* What to work on: Print out the entries from the line containing "Image resolution: width=953" through the last line, exactly, and print nothing else. Pictures are not copied.
======== Supplied records ========
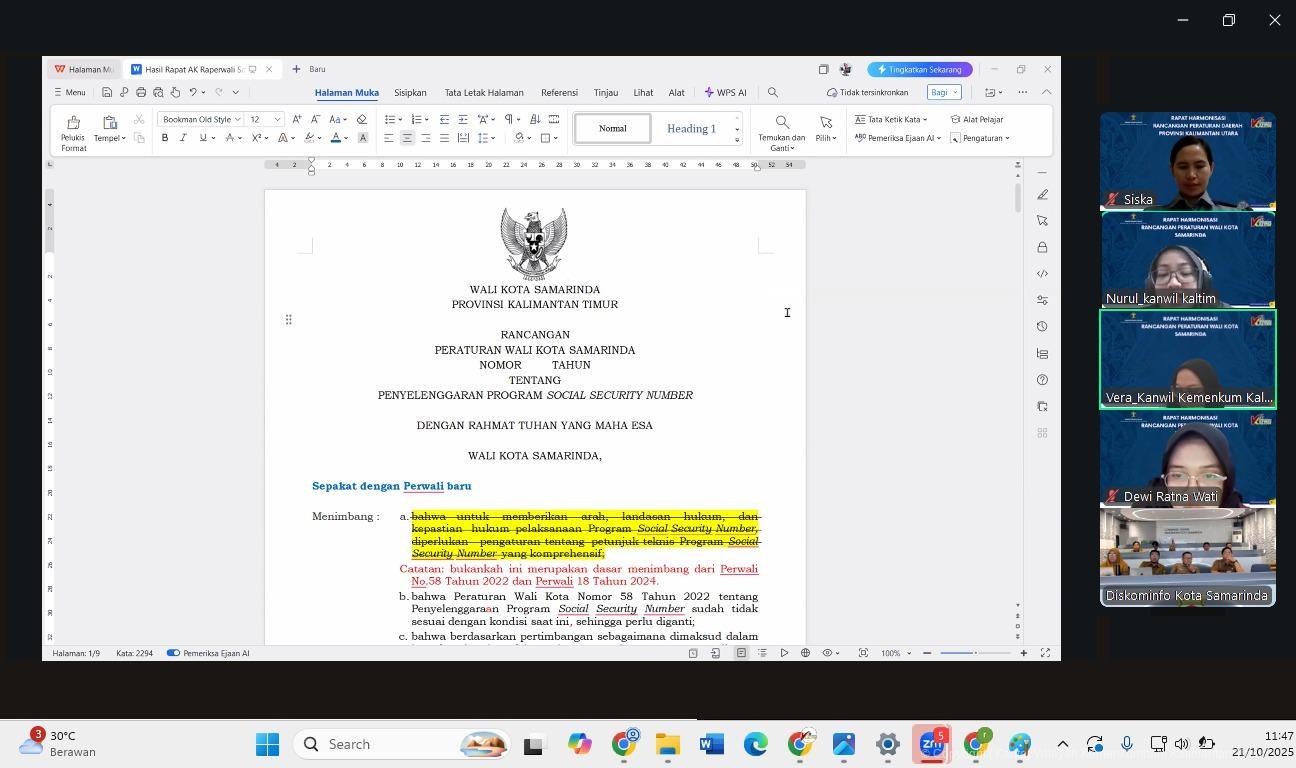
Task: Toggle fullscreen mode in status bar
Action: (1045, 653)
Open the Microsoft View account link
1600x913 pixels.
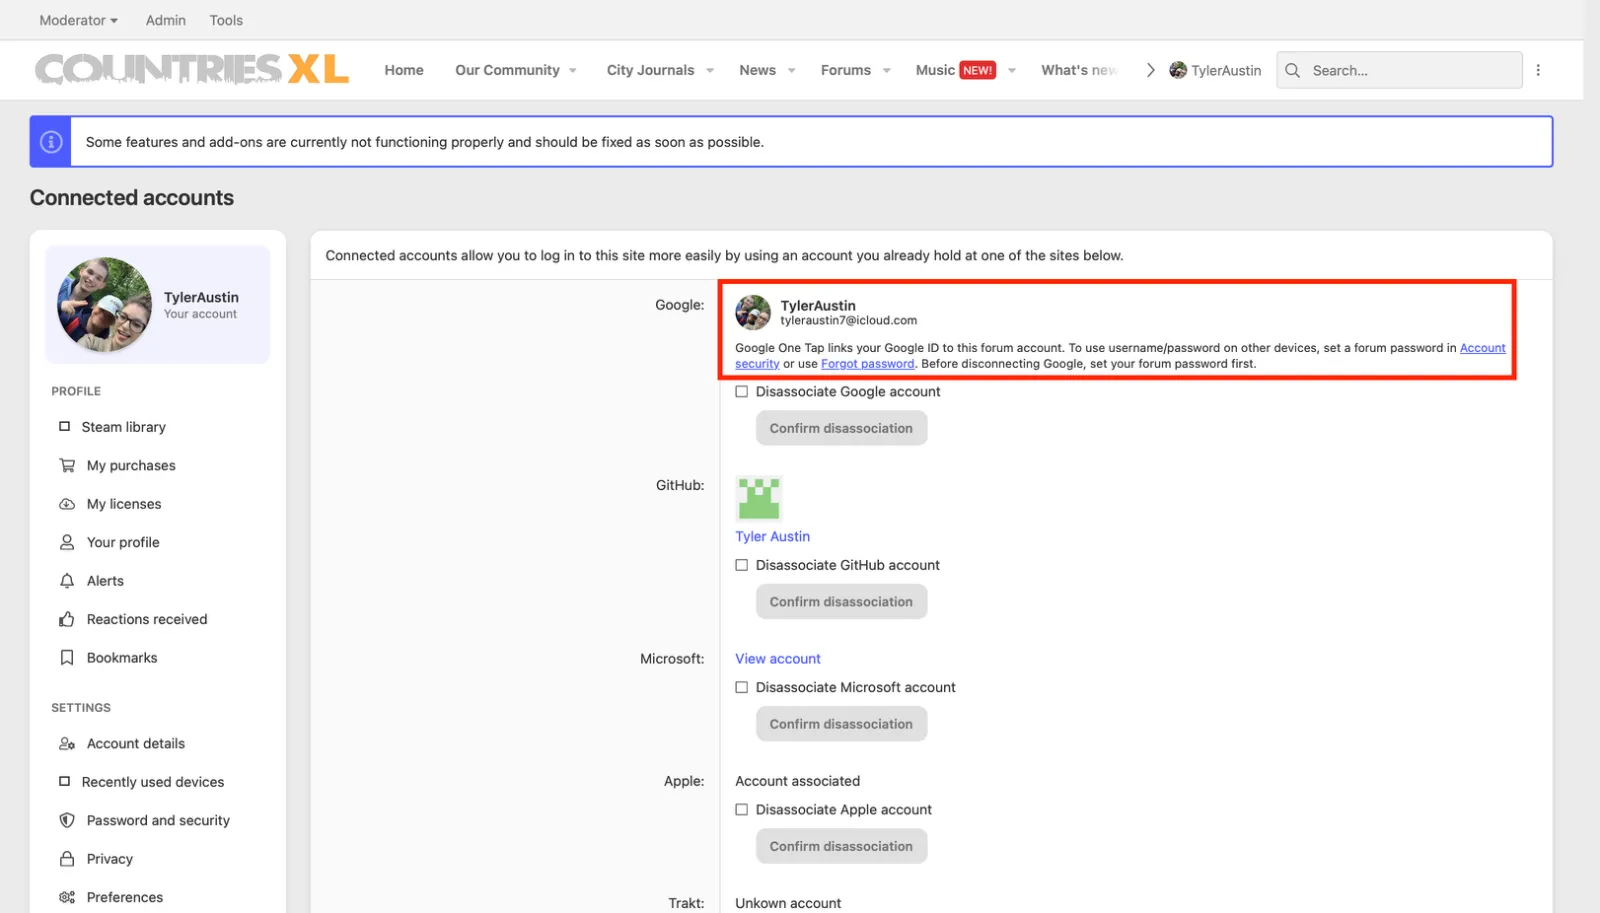point(777,659)
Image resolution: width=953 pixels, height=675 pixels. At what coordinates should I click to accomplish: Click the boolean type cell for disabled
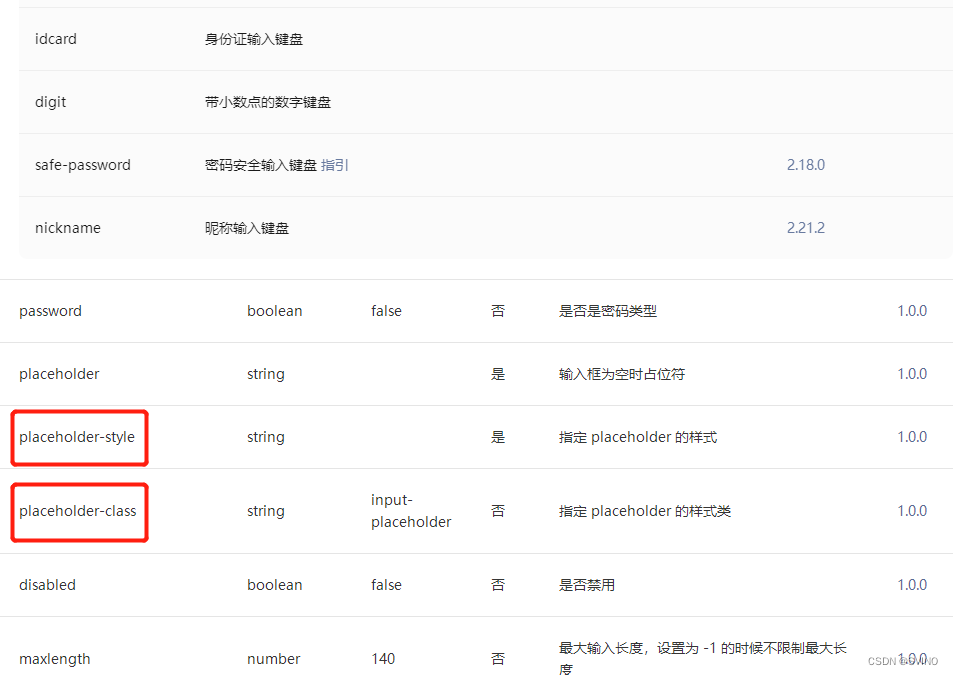pyautogui.click(x=274, y=584)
========
* Solution below:
Image resolution: width=953 pixels, height=675 pixels. At what coordinates should I click to accomplish: Click the boolean type cell for disabled
pyautogui.click(x=274, y=584)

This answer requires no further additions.